* _What this task involves_: Though the records contain pictures, copy none of them; repeat exactly the lines from the one with "Task: Switch to the Designer tab" to the end.
____
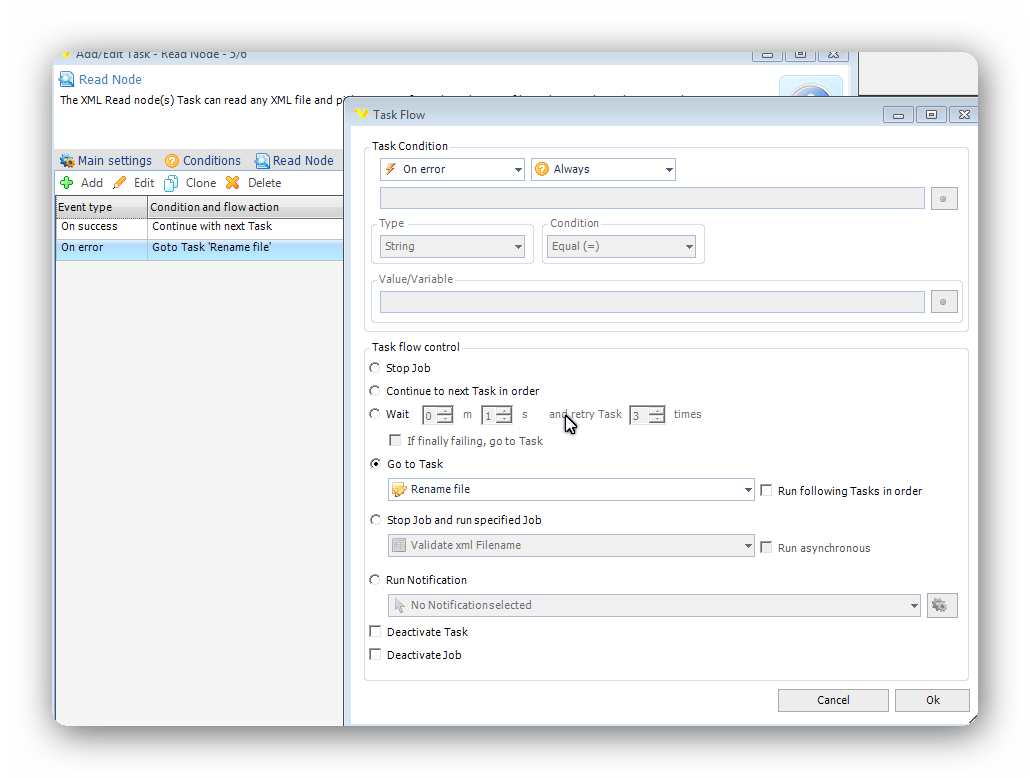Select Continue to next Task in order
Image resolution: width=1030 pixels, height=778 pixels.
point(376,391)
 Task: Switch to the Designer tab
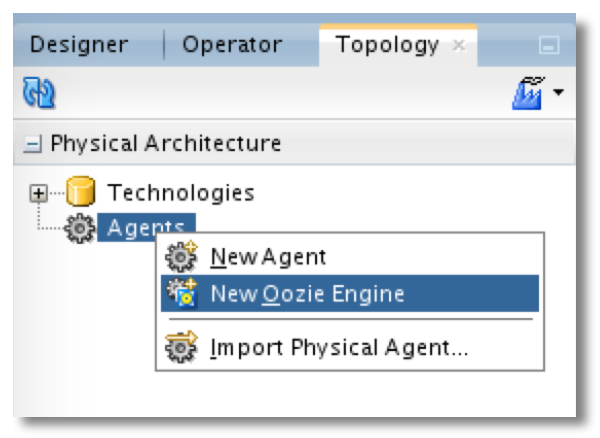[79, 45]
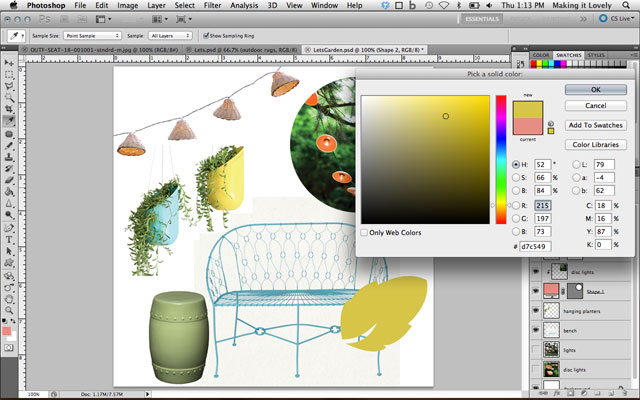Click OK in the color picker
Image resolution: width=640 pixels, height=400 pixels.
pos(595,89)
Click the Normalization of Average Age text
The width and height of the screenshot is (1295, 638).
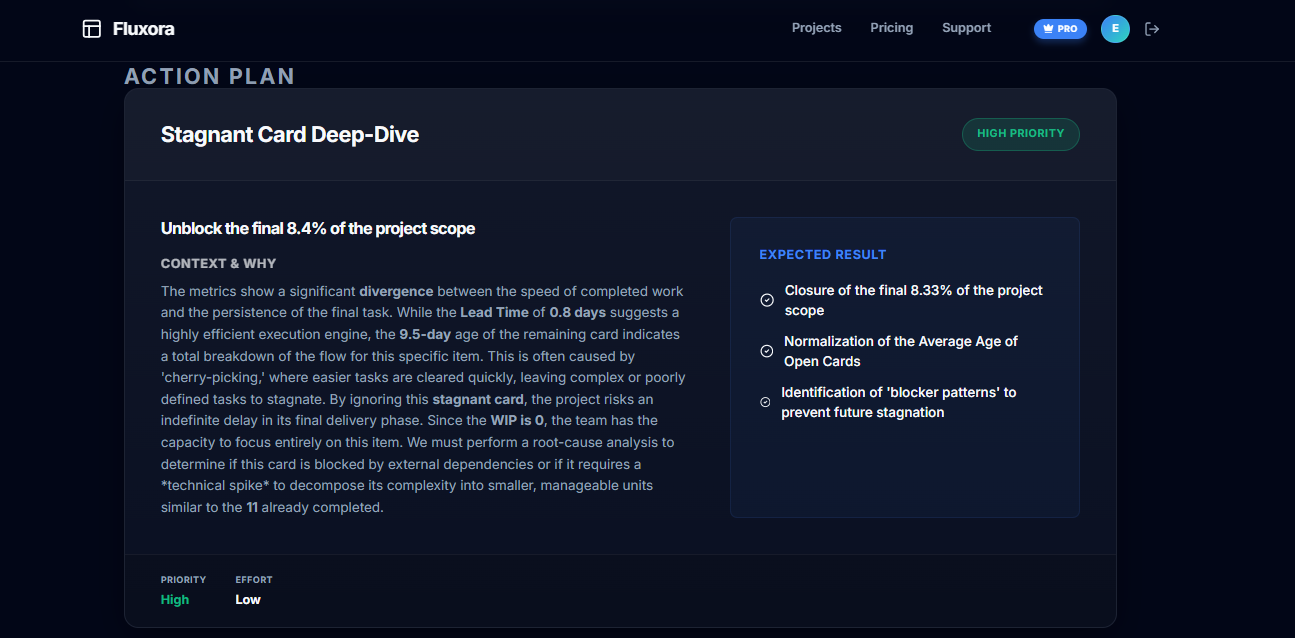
____
* _Exercise solution_:
 Task: Switch to the Designer tab
[79, 45]
Click OK in the color picker
Image resolution: width=640 pixels, height=400 pixels.
pos(595,89)
Click the Normalization of Average Age text
The width and height of the screenshot is (1295, 638).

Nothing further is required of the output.